The second problem with our semantics is the substitution part of the β-reduction rule. Informally, we said that $t [v / x]$ means " $t$ but with all occurrences of $x$ replaced by $v$ ". That was mostly fine when we studied Hoare logic, but it's problematic here. Consider reducing this term: $(λ a . (λ a . a)) (λ b . b)$ According to the β-reduction rule, and applying our notion of substitution, this should reduce to: $(λ a . a) [(λ b . b) / a] = λ a . (λ b . b)$ But this is not quite right, because we've confused two different $x$ s here, from the outer and inner abstractions. Watch what happens if we use a different variable name for the outer abstraction: $(λ c . (λ a . a)) (λ b . b) \to (λ a . a) [(λ b . b) / c] = λ a . a$ Now we have two different results depending upon our choice of variable names—the first version takes any input and always returns an abstraction $λ b . b$ , while the second is the identity function. That's not great.

What we are tripping over here a notion of the scope of a variable. You've probably thought about scoping in programming before—we often talk about which variables are "in scope". To be more formal, we say that a variable $x$ is bound when it occurs in the body $t$ of the term $λ x . t$ , and we sometimes call $λ x$ a binder whose scope is the term $t$ . Conversely, we say that a variable $x$ is free if it appears in a position where is is not bound by any enclosing abstractions.

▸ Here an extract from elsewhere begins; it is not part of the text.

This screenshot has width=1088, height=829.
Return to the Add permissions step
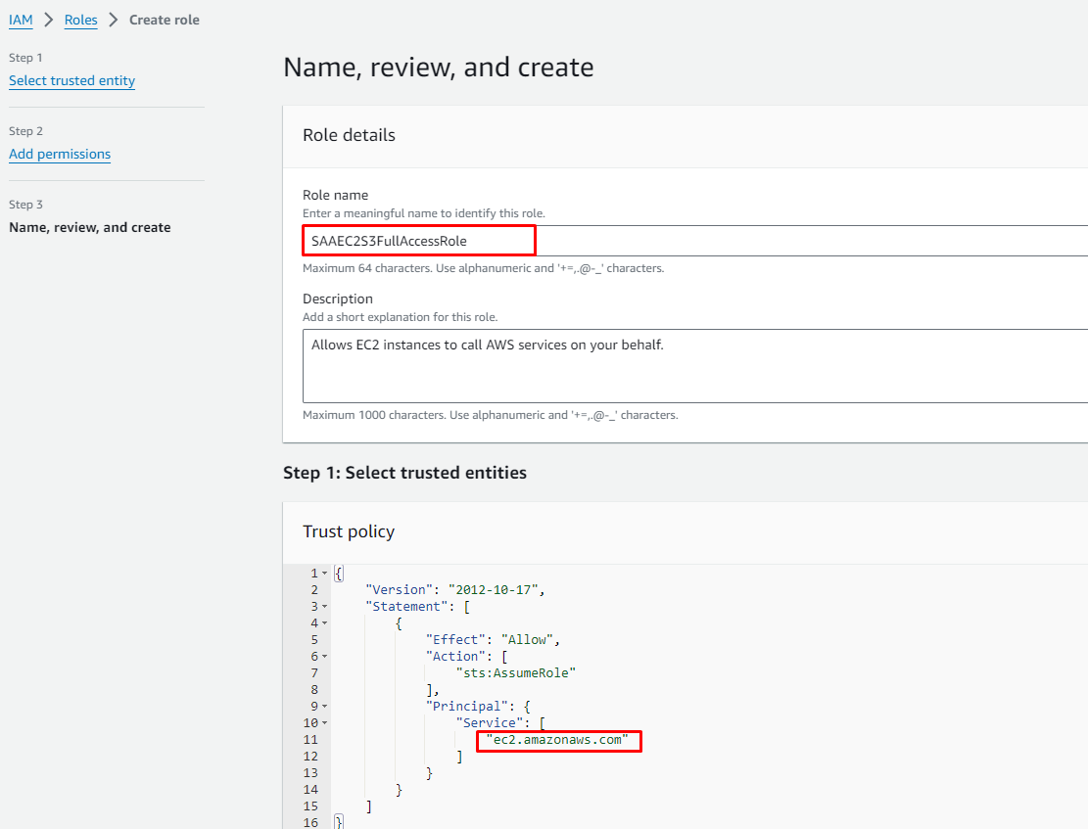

Now we have the words for what went wrong in our substitution: in the body of the inner abstraction, $a$ is bound, and so it's not correct to replace it during substitution on the outer abstraction. In other words, the substitution $t [v / x]$ should only replace all free occurrences of $x$ in the body $t$ . Formally, we can define it like this, with a case for each term constructor: $\begin{aligned} x [t / y] & = {\begin{cases} t & if x = y, \\ x & otherwise \end{cases} \\ (λ x . t^{'}) [t / y] & = {\begin{cases} λ x . t^{'} & if x = y, \\ λ x . t^{'} [t / y] & otherwise \end{cases} \\ (t_{1} t_{2}) [t / y] & = t_{1} [t / y] t_{2} [t / y] \end{aligned}$ Now, when we go to reduce the example above, we get the right result, because the first case of the abstraction rule prevents us looking inside the body of the inner abstraction.

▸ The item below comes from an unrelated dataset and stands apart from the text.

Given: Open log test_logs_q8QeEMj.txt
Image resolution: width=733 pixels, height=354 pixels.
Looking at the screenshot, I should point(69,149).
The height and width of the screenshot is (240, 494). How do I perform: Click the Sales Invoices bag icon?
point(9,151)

Capture-avoiding substitution

This new definition almost works, and it will be the definition we'll use for the rest of this class. However, there's still one problem with it. Consider this term: $(λ a . (λ b . a)) b$ To reduce this term, we do our new version of substitution: $(λ b . a) [b / a] = λ b . b$ But again, watch what happens if we change a binder, in this case the inner one: $(λ a . (λ c . a)) b \to (λ c . a) [b / a] = λ c . b$ These two results aren't the same! Here, our new substitution rule didn't quite save us, because the problem was not that $a$ collided with a bound variable but instead that $b$ was free in the original term. In the first substitution, we say that we have unintentionally captured the variable $b$ , because it's now bound to the inner $λ b$ binder rather than referring to the original free variable.

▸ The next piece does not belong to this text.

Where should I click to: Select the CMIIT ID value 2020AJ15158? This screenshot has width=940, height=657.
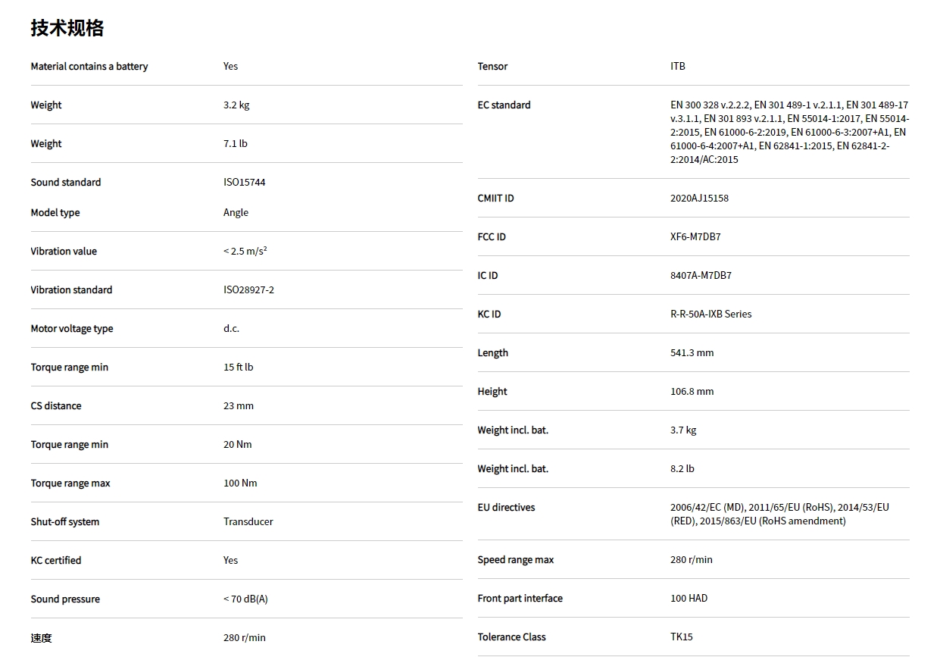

What we need here is a notion of capture-avoiding substitution. In essence, we want to be able to somehow rename binders (in this case, $λ b$ ) to avoid captures. Renaming binders is OK because the lambda calculus enjoys another Greek-letter-named property called α-equivalence. This is just the fancy PL way of saying that $λ x . x$ and $λ y . y$ are equivalent terms; in other words, bound variable names do not matter in the lambda calculus.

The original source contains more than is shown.